沒有了咒印的拖累,沒有了劇痛的影響,佐助駕輕就熟地將寫輪眼開啟。暗紅的雙眼,黑色的勾玉,調動起血脈內神秘強大的能力,佐助的洞察已經接近了寧次的白眼,甚至,寫輪眼看穿動作的能力比之白眼洞察人體的能力在戰鬥中更為實用,再加上此刻天之咒印的狂暴能量,佐助的力量前所未有的高漲,每一擊都迅猛有力,竟是在近身戰中將寧次給壓下!
「該死!」吃力的迎擊著佐助沉重有力的進攻,寧次的雙手和臂膀都開始痠痛起來。八卦六十四掌本是他最有力的攻擊手段,但這一招式卻是一擊制勝的絕招,強則強矣,可在佐助這瘋魔不歇的攻勢下,他根本沒有閒暇運氣準備。急於擺脫這種被壓制的困境,寧次周身的查克拉再次湧起,八卦掌迴天第二次使出。
大量噴射的查克拉將佐助逼開,一時,寧次終於得到緩口氣的機會,而落到地上的佐助卻是被這一招弄得煩躁起來,寫輪眼中兇光一閃,竟是半蹲下來,結起手印,明顯是要發動什麼強力的忍術。
幾個印法一瞬即成,佐助雙膝彎曲,左手緊緊握著自己的右手腕,像是在集聚什麼力量。
而這一切,寧次的白眼也盡數收入眼底,在他的洞察之下,佐助體內的紫色查克拉大量向其右手湧去,其量之大,對於他來說簡直是可怖非常。

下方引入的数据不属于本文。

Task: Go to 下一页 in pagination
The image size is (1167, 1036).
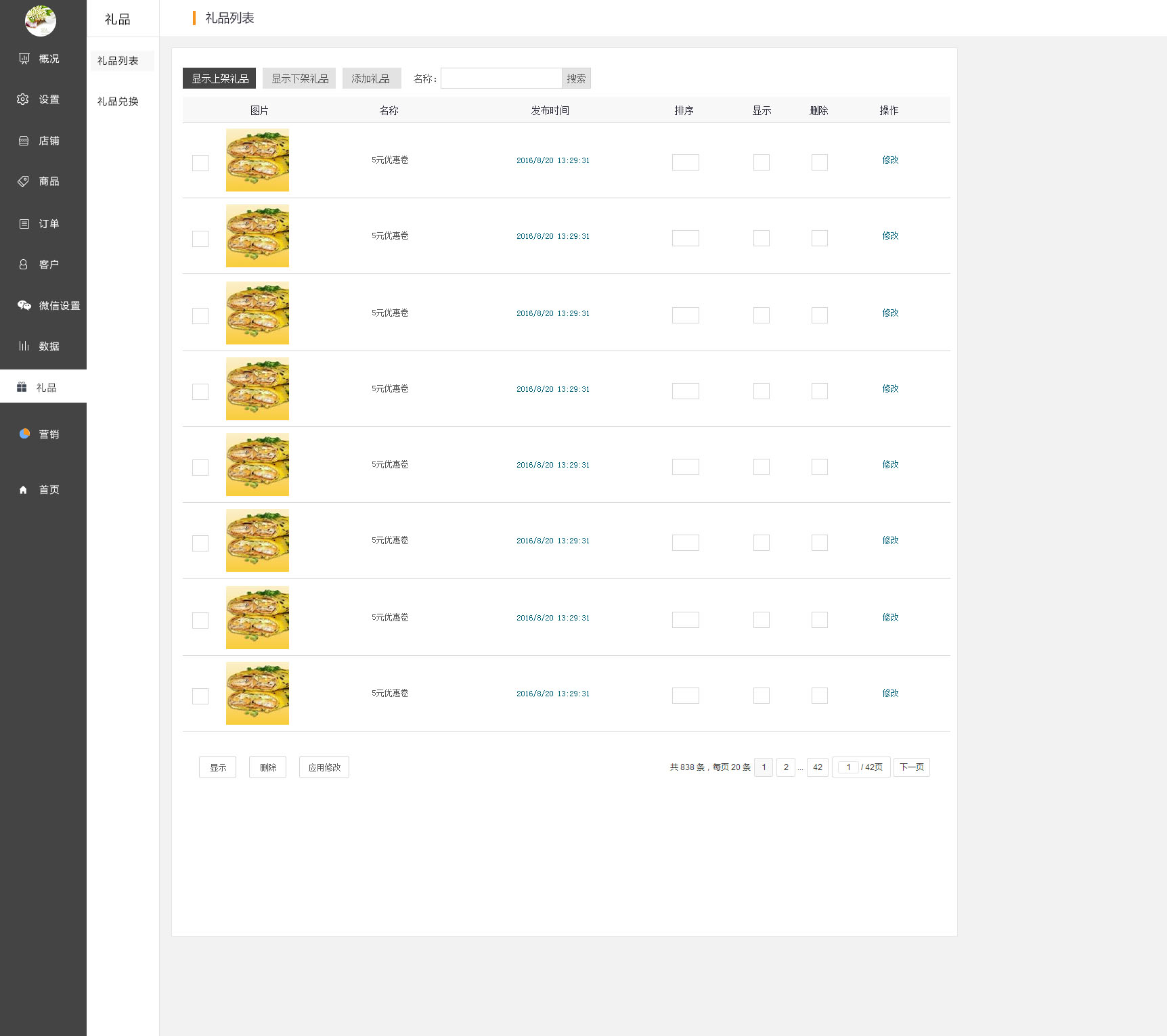Action: coord(911,767)
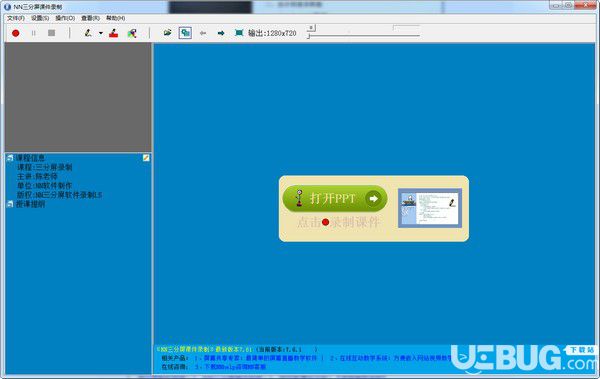
Task: Click the colorful palette tool icon
Action: pyautogui.click(x=132, y=33)
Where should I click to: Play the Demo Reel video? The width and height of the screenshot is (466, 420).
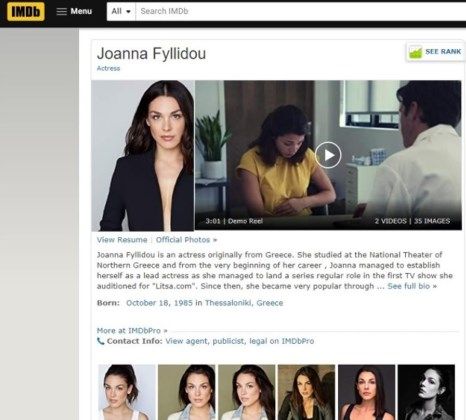pos(328,155)
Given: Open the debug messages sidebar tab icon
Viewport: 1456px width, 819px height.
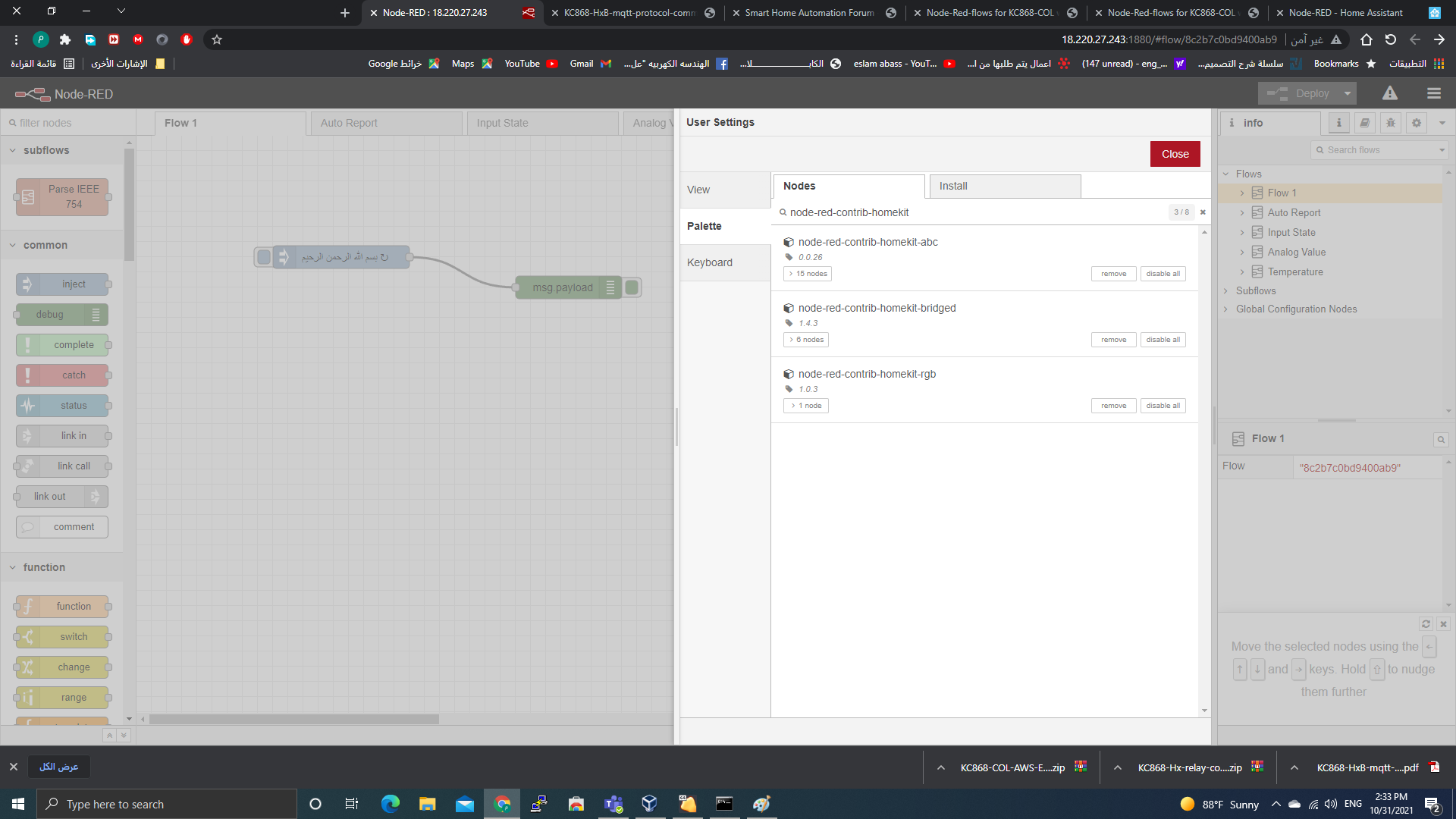Looking at the screenshot, I should coord(1390,123).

「這場比試結束吧。」就在這時,忽然一道聲音傳來,其內容更是讓在場諸人驚愕——什麼時候他人有資格來決定比賽情況了。
但循聲望去,口邊的異議就立馬被嚥下,便是心中也不敢多有質疑。
「日向寧次獲勝,佐助,回來吧。」站在高臺之上,名神色淡然,開口說道。
名的話語非常簡潔,即便沒有任何特殊的語氣與意味,在場上忍們都是面色認真,不敢有絲毫輕慢舉動。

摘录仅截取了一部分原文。